Portabella veut très certainement faire partager son amour du compositeur. Il est très louable de sa part d’exposer l’idée que chacun peut s’approprier sa musique même si cela demande souvent un indéniable effort. Cependant il rate son sujet. À travers certains propos, il déifie carrément le compositeur ce qui ne rend pas vraiment justice à la foi sincère et humble du musicien qui, bien que bon vivant, mettait sa musique au service de l’exaltation du divin. De plus, il veut faire du compositeur un grand innovateur et cela est très contestable sur le plan musicologique. La musique de Bach n’était pas la plus moderne de son temps, mais il a su porter à la perfection la pratique de quelques instruments et exploiter les possibilités architecturales du contrepoint pour allier rigueur et passion et les porter à leurs plus hautes cimes. Mais, le film de Portabella, contrairement à la musique de Bach, présente une architecture qui ne tient pas debout. Les scènes et les plans s’enchaînent sans véritable unité et sans constituer non plus un ensemble de courts-métrages réunis par un fil directeur.

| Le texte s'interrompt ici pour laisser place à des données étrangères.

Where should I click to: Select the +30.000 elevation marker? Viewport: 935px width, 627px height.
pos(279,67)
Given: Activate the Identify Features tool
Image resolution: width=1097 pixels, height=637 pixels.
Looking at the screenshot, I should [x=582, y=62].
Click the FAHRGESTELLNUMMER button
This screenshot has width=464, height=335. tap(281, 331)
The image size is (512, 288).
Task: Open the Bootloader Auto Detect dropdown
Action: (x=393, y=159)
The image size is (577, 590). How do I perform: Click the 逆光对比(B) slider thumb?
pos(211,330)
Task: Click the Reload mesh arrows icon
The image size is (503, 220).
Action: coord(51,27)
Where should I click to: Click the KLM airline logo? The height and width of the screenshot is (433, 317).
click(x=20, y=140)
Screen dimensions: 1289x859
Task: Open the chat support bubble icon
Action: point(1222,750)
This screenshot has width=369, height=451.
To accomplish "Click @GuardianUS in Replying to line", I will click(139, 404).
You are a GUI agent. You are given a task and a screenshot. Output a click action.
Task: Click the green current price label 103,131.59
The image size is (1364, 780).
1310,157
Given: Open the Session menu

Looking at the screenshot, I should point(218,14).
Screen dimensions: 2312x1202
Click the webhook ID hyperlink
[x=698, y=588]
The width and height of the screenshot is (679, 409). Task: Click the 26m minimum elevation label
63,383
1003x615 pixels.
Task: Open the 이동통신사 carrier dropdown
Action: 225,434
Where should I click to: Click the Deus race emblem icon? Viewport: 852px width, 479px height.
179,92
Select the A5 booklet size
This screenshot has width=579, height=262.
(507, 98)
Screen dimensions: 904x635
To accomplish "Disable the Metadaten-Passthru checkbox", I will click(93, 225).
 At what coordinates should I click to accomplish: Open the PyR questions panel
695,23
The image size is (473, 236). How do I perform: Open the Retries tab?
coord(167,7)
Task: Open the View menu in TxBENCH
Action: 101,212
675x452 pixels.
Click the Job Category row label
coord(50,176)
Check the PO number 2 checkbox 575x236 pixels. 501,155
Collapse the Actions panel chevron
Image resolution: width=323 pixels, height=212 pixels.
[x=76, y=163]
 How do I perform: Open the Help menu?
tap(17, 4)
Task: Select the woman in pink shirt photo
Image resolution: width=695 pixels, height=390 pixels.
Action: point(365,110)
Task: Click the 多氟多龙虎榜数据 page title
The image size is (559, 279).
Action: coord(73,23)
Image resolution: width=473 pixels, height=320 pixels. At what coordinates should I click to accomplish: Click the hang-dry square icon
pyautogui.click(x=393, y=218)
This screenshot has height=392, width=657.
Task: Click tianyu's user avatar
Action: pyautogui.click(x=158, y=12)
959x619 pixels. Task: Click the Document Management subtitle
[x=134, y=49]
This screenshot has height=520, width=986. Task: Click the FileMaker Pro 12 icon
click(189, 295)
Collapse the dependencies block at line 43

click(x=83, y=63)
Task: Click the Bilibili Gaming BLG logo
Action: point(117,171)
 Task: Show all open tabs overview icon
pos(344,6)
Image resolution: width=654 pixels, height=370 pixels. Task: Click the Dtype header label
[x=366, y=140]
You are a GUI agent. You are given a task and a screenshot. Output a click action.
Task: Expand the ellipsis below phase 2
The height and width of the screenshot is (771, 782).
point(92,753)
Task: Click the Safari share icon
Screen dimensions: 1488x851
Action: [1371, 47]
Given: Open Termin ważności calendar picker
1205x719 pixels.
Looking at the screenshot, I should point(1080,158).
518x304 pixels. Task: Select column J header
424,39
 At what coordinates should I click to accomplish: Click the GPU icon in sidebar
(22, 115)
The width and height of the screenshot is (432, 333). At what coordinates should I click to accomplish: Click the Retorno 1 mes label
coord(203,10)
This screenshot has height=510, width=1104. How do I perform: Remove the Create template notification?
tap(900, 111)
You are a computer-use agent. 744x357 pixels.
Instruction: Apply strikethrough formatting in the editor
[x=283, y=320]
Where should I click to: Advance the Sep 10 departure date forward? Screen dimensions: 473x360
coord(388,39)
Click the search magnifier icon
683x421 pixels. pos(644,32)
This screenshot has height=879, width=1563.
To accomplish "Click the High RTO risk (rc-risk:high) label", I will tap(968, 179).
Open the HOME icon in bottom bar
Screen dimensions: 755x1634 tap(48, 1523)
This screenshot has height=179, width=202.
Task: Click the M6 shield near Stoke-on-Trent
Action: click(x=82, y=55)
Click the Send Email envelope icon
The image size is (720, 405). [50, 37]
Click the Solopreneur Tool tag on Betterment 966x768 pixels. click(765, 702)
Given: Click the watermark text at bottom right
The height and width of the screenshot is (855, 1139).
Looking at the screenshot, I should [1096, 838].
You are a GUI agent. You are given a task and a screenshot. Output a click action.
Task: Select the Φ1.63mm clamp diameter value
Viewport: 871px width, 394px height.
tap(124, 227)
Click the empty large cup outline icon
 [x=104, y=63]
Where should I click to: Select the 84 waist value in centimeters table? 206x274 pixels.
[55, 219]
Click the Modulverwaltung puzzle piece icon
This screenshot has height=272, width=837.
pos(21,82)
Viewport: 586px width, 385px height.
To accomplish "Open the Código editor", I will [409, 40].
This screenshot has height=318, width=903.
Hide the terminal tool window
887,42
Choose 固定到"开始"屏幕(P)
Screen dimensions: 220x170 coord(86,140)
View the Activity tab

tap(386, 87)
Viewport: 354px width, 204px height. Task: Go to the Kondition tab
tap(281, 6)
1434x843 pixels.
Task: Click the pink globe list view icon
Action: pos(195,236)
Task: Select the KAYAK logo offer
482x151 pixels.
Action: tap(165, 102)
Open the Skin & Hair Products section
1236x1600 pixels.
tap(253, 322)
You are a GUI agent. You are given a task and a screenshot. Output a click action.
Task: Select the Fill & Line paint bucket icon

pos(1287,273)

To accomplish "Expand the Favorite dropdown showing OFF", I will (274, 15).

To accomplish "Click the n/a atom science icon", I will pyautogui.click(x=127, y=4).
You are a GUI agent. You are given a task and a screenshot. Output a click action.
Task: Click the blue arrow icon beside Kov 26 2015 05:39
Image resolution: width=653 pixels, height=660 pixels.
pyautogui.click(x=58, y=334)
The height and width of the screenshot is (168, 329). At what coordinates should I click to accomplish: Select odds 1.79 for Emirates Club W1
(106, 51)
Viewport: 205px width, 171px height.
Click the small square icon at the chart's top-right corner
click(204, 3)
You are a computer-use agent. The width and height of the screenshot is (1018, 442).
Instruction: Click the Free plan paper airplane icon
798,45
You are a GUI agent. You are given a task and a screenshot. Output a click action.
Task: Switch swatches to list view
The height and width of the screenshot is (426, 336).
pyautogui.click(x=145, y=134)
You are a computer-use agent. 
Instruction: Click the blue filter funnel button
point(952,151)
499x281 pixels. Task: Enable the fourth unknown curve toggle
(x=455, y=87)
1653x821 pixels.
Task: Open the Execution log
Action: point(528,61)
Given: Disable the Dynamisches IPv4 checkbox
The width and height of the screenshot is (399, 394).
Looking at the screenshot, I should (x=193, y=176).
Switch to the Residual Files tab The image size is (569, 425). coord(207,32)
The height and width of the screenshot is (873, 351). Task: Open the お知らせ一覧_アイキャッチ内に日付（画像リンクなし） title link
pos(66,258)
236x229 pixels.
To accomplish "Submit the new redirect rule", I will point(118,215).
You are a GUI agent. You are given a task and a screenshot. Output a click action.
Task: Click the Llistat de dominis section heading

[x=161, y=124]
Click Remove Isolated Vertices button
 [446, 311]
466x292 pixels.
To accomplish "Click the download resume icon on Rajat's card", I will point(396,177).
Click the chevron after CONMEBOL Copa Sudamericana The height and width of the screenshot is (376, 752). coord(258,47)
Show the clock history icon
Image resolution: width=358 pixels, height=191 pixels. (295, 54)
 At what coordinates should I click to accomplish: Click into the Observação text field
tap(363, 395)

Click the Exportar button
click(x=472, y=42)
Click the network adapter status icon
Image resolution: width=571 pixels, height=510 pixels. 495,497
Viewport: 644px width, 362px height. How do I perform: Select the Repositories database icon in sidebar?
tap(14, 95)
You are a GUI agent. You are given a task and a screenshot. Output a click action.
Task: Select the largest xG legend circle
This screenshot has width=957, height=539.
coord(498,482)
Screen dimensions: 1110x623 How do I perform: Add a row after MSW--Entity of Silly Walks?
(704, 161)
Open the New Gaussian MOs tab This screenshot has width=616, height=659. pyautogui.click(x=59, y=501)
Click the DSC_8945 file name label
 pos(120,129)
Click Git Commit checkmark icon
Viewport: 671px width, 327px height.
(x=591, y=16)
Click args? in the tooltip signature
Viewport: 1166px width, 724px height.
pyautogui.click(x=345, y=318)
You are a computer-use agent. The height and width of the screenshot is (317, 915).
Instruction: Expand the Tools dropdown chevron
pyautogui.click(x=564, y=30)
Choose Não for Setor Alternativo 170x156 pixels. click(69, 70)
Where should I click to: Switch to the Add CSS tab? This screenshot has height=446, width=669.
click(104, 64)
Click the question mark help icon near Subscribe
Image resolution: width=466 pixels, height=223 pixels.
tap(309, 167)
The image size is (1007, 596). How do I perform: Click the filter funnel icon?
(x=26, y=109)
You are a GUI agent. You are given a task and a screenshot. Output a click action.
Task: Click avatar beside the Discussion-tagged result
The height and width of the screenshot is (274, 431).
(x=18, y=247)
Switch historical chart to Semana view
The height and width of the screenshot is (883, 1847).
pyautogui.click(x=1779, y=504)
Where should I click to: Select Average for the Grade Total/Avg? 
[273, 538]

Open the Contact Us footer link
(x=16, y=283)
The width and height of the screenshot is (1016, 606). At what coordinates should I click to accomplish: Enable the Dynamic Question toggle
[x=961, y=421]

On est assez vite lassé par cet enchaînement de scènes décousues qui n’hésite pas à exposer les clichés les plus éculés sur la musique du compositeur. Un libraire déclare de manière péremptoire que « sans Bach, Dieu serait diminué » tandis que son ami lit un texte où il est question d’un monde musical inaudible avant Bach, car n’ayant pas connu les chefs-d’œuvre du maître. S’il est vrai que le sentiment religieux (de l’occident chrétien) doit beaucoup au compositeur, il est en revanche assez excessif (voir idiot) de déclarer qu’avant Bach, il n’y a pas grand-chose. Autant dire qu’il n’y avait rien avant les cathédrales et, passer sous silence trois mille ans d’architecture égyptienne, gréco-romaine, asiatique… Bach est certes un monument, mais avant lui il y a eu d’autres monuments : Machaut, Marin Marais, Roland de Lassus, Diego Ortiz, Monteverdi, Couperin, Vivaldi… et certains d’entre eux ont loué Dieu avec tout autant de ferveur et de beauté que Bach. La musique de Bach est certes magnifique, mais on ne voit pas en quoi elle devrait être placée au-dessus de celle des autres. On a l’impression que Portabella veut porter aux nues la figure du compositeur par des scènes poussives et sans plus de justification que son goût personnel. La relation à la musique qui se veut sensuelle est, par ailleurs, assez mal filmée et devient complètement ridicule quand il met en scène l’exécution d’une suite pour violoncelle par une jolie fille en peignoir, à moitié dénudée. Il tombe vraiment, à ce moment, dans le romantisme artistique de série Z.

Aurélien Nantois.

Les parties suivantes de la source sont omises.